(Dataset entries)
* * * *

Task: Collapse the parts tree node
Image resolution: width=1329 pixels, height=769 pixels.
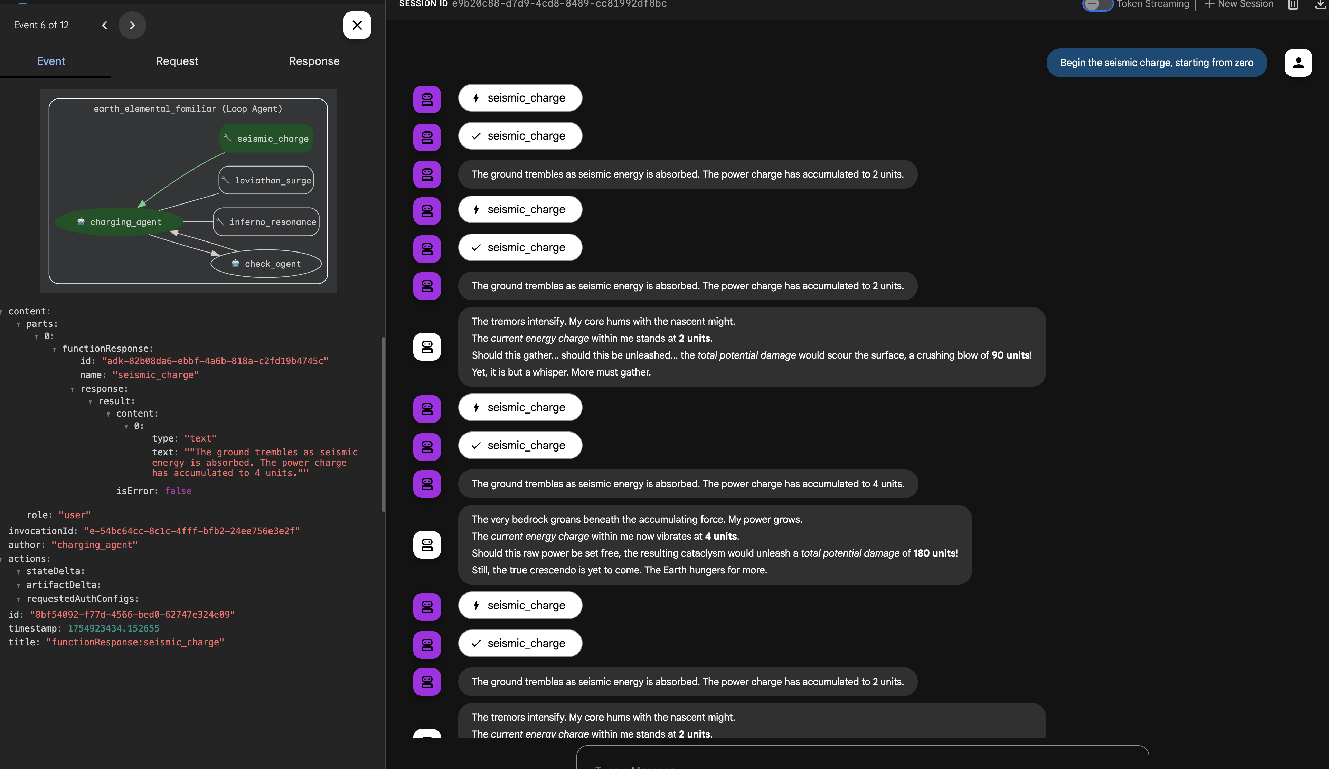Action: (x=18, y=324)
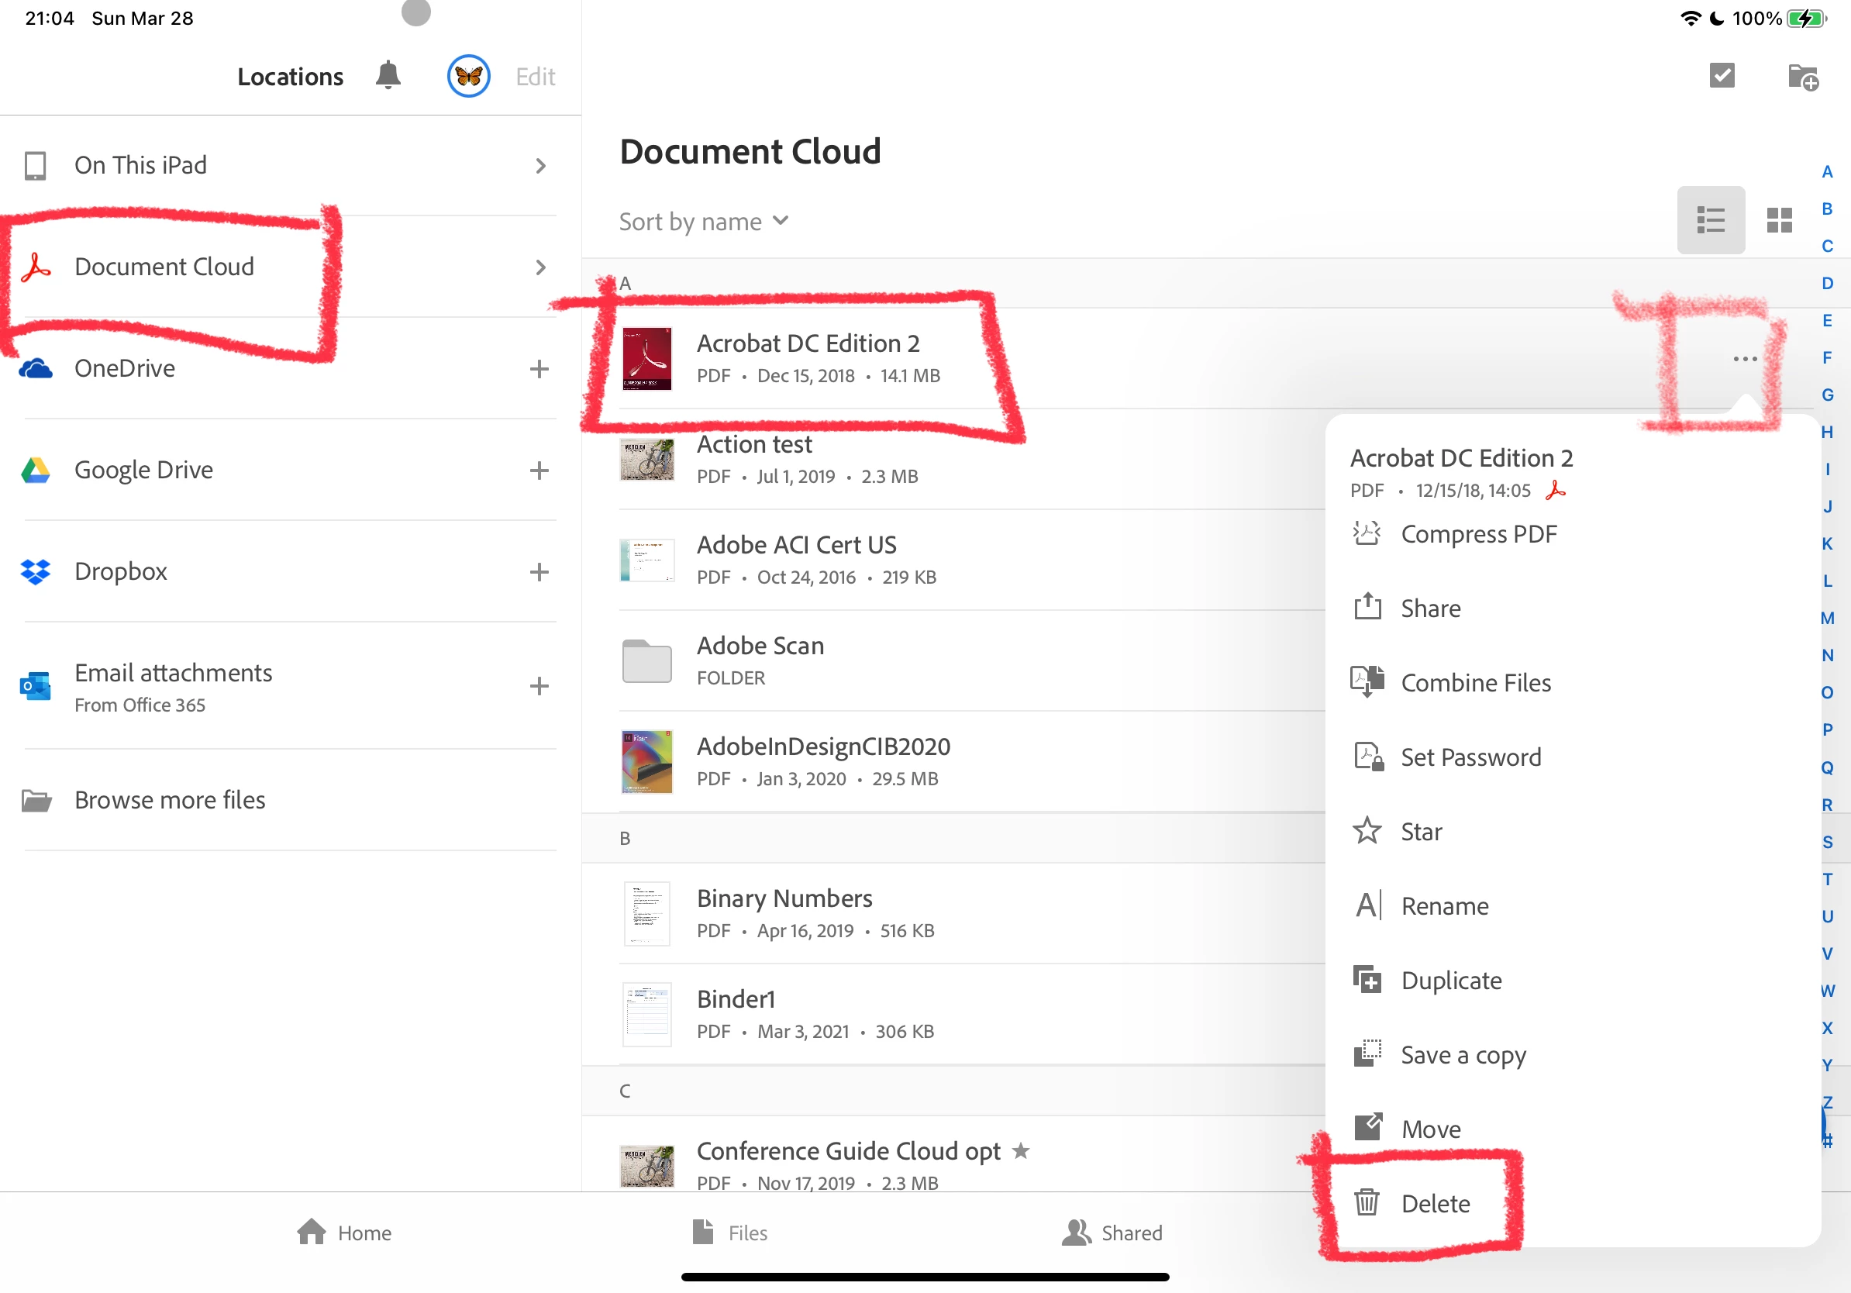Click the Duplicate menu entry
This screenshot has height=1293, width=1851.
(x=1450, y=980)
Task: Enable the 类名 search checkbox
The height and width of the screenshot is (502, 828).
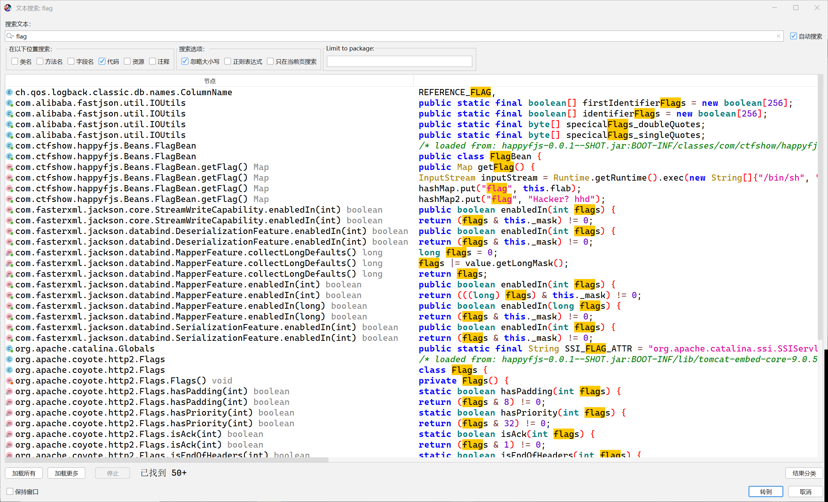Action: pos(14,61)
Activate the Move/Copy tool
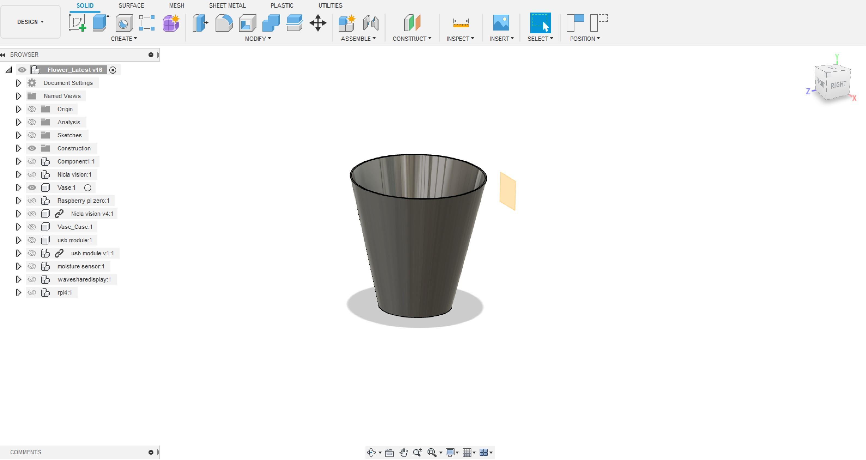Viewport: 866px width, 460px height. click(318, 23)
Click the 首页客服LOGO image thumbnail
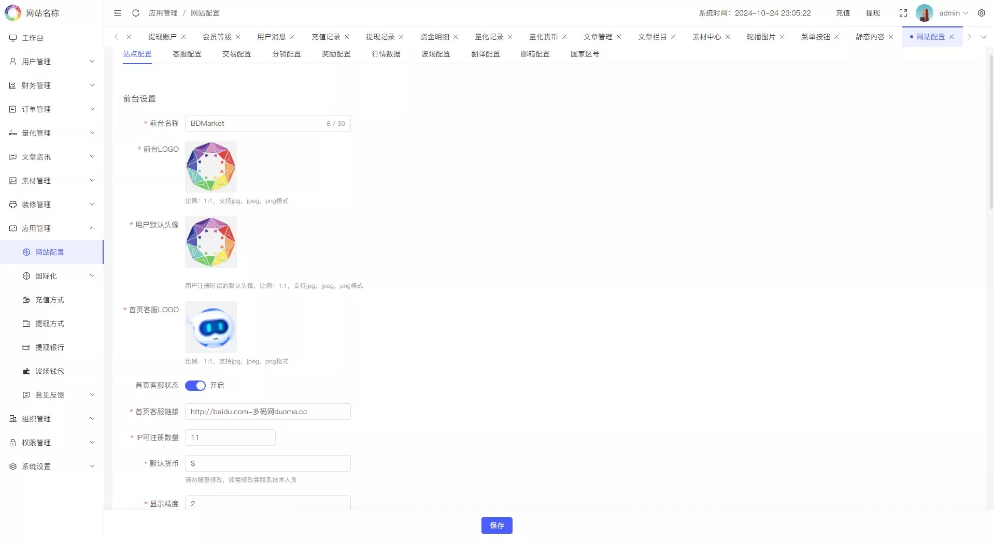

* * * *

Write the lines above out again exactly, without any of their pictures.

• **Expected output**
Task: Collapse the parts tree node
Image resolution: width=1329 pixels, height=769 pixels.
Action: (x=18, y=324)
Click the Duplicate menu entry
This screenshot has height=1293, width=1851.
(x=1450, y=980)
Task: Enable the 类名 search checkbox
The height and width of the screenshot is (502, 828).
Action: pos(14,61)
Activate the Move/Copy tool
Viewport: 866px width, 460px height. click(318, 23)
Click the 首页客服LOGO image thumbnail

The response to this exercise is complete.